- [SHORT EXERCISE] Reproduce the following lines without any change.

Records for locating displayed items
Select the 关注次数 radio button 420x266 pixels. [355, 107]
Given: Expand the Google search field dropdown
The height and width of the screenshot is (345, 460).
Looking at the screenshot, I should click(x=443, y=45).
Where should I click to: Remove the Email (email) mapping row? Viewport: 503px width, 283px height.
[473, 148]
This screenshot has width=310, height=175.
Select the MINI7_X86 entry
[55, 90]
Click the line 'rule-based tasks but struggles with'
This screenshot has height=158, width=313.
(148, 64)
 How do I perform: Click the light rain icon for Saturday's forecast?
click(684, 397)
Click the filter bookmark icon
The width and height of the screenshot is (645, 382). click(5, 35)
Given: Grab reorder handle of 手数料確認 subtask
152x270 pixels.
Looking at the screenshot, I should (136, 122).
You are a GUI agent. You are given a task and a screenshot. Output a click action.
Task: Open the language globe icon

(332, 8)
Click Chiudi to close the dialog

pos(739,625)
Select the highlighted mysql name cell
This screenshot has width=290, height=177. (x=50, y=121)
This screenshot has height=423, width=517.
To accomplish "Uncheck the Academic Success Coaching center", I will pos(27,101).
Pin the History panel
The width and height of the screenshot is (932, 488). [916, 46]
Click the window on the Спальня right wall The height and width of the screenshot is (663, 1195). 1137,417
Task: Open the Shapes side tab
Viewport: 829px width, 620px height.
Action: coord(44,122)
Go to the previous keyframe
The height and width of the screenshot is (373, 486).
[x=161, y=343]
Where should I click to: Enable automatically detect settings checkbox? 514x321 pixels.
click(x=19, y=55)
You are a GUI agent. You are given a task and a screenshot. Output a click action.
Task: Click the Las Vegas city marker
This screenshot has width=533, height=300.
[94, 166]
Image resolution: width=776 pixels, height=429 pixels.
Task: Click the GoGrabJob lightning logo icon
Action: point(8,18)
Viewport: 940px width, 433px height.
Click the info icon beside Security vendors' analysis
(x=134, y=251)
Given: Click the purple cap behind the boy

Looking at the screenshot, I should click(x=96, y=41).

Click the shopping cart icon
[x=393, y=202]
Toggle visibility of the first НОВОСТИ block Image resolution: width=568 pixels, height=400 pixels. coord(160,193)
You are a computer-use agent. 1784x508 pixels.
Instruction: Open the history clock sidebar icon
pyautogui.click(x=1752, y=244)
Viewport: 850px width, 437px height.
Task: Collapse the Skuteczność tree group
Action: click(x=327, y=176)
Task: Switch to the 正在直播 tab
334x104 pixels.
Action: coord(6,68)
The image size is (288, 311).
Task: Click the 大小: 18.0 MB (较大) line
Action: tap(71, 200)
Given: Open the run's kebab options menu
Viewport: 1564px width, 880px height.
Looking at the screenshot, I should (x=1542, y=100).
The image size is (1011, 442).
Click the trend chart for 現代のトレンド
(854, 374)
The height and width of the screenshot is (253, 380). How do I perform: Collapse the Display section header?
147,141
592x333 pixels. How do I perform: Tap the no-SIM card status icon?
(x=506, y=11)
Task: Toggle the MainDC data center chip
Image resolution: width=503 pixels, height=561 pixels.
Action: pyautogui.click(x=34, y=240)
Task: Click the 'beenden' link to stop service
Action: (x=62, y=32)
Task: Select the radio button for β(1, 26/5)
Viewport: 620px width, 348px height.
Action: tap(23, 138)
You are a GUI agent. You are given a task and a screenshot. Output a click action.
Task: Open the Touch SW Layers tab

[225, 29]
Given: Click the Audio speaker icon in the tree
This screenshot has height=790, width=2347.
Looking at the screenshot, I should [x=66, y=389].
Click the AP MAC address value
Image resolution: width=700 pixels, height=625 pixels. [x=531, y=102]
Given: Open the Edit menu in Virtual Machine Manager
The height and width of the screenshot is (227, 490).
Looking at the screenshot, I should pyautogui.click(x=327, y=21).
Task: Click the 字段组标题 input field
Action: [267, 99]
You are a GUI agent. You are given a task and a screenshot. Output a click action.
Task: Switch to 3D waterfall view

- [ANSWER TO THIS EXERCISE]
Select the 关注次数 radio button 420x266 pixels. [355, 107]
Given: Expand the Google search field dropdown
The height and width of the screenshot is (345, 460).
Looking at the screenshot, I should click(x=443, y=45).
Where should I click to: Remove the Email (email) mapping row? Viewport: 503px width, 283px height.
[473, 148]
This screenshot has width=310, height=175.
Select the MINI7_X86 entry
[55, 90]
Click the line 'rule-based tasks but struggles with'
This screenshot has height=158, width=313.
(148, 64)
 How do I perform: Click the light rain icon for Saturday's forecast?
click(684, 397)
Click the filter bookmark icon
The width and height of the screenshot is (645, 382). click(5, 35)
Given: Grab reorder handle of 手数料確認 subtask
152x270 pixels.
Looking at the screenshot, I should (136, 122).
You are a GUI agent. You are given a task and a screenshot. Output a click action.
Task: Open the language globe icon

(332, 8)
Click Chiudi to close the dialog

pos(739,625)
Select the highlighted mysql name cell
This screenshot has width=290, height=177. (x=50, y=121)
This screenshot has height=423, width=517.
To accomplish "Uncheck the Academic Success Coaching center", I will pos(27,101).
Pin the History panel
The width and height of the screenshot is (932, 488). [916, 46]
Click the window on the Спальня right wall The height and width of the screenshot is (663, 1195). 1137,417
Task: Open the Shapes side tab
Viewport: 829px width, 620px height.
Action: coord(44,122)
Go to the previous keyframe
The height and width of the screenshot is (373, 486).
[x=161, y=343]
Where should I click to: Enable automatically detect settings checkbox? 514x321 pixels.
click(x=19, y=55)
You are a GUI agent. You are given a task and a screenshot. Output a click action.
Task: Click the Las Vegas city marker
This screenshot has width=533, height=300.
[94, 166]
Image resolution: width=776 pixels, height=429 pixels.
Task: Click the GoGrabJob lightning logo icon
Action: point(8,18)
Viewport: 940px width, 433px height.
Click the info icon beside Security vendors' analysis
(x=134, y=251)
Given: Click the purple cap behind the boy

Looking at the screenshot, I should click(x=96, y=41).

Click the shopping cart icon
[x=393, y=202]
Toggle visibility of the first НОВОСТИ block Image resolution: width=568 pixels, height=400 pixels. coord(160,193)
You are a computer-use agent. 1784x508 pixels.
Instruction: Open the history clock sidebar icon
pyautogui.click(x=1752, y=244)
Viewport: 850px width, 437px height.
Task: Collapse the Skuteczność tree group
Action: click(x=327, y=176)
Task: Switch to the 正在直播 tab
334x104 pixels.
Action: coord(6,68)
The image size is (288, 311).
Task: Click the 大小: 18.0 MB (较大) line
Action: tap(71, 200)
Given: Open the run's kebab options menu
Viewport: 1564px width, 880px height.
Looking at the screenshot, I should (x=1542, y=100).
The image size is (1011, 442).
Click the trend chart for 現代のトレンド
(854, 374)
The height and width of the screenshot is (253, 380). How do I perform: Collapse the Display section header?
147,141
592x333 pixels. How do I perform: Tap the no-SIM card status icon?
(x=506, y=11)
Task: Toggle the MainDC data center chip
Image resolution: width=503 pixels, height=561 pixels.
Action: pyautogui.click(x=34, y=240)
Task: Click the 'beenden' link to stop service
Action: (x=62, y=32)
Task: Select the radio button for β(1, 26/5)
Viewport: 620px width, 348px height.
Action: tap(23, 138)
You are a GUI agent. You are given a task and a screenshot. Output a click action.
Task: Open the Touch SW Layers tab

[225, 29]
Given: Click the Audio speaker icon in the tree
This screenshot has height=790, width=2347.
Looking at the screenshot, I should [x=66, y=389].
Click the AP MAC address value
Image resolution: width=700 pixels, height=625 pixels. [x=531, y=102]
Given: Open the Edit menu in Virtual Machine Manager
The height and width of the screenshot is (227, 490).
Looking at the screenshot, I should pyautogui.click(x=327, y=21).
Task: Click the 字段组标题 input field
Action: [267, 99]
You are a GUI agent. You are given a task and a screenshot. Output a click action.
Task: Switch to 3D waterfall view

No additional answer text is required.